AIM OF THE EXERCISE: Quote word for word the lines starting at the line with "You are a computer-use agent." and ending at the final line of the entries. Leave out any pictures.

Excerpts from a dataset

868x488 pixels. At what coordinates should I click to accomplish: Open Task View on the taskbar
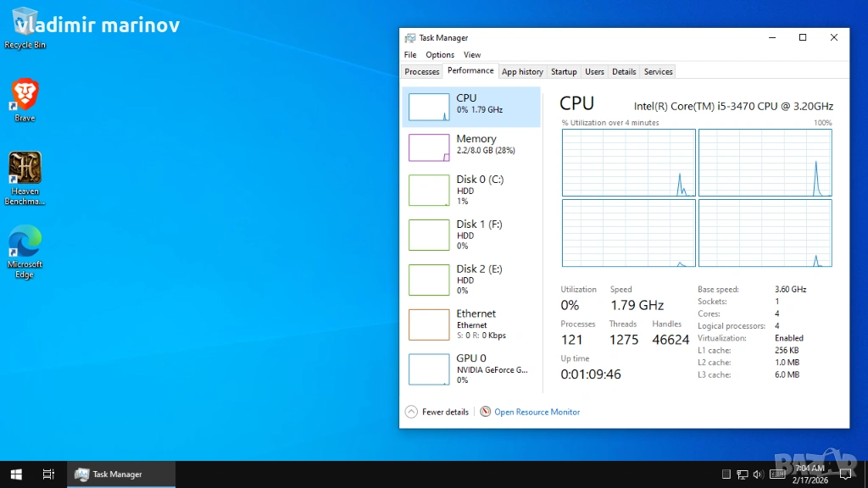(48, 474)
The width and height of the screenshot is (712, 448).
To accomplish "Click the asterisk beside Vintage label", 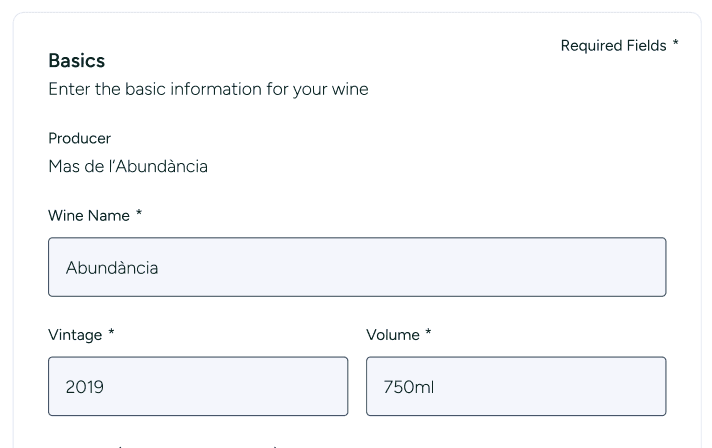I will pos(111,334).
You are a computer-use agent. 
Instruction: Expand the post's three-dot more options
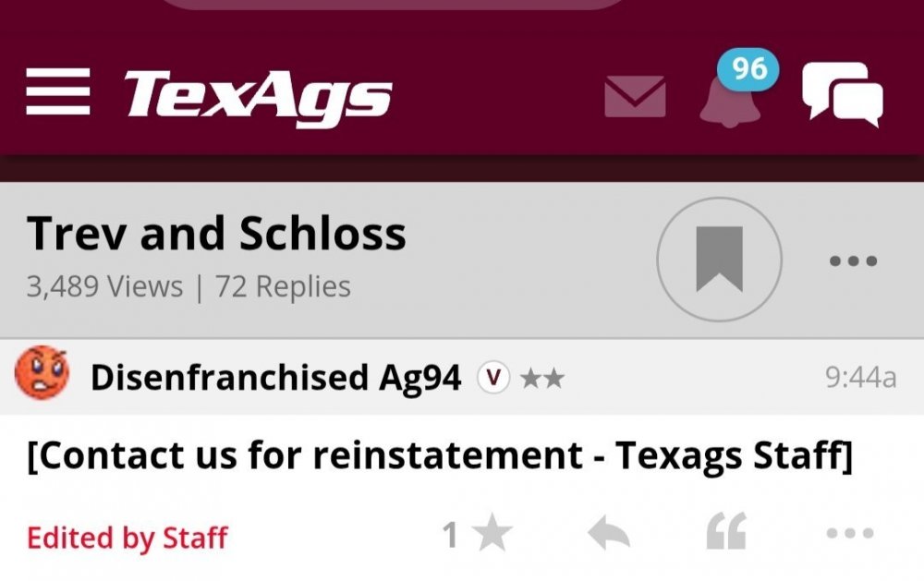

WRITTEN RESPONSE:
You are a computer-use agent. 
Instruction: Expand the post's three-dot more options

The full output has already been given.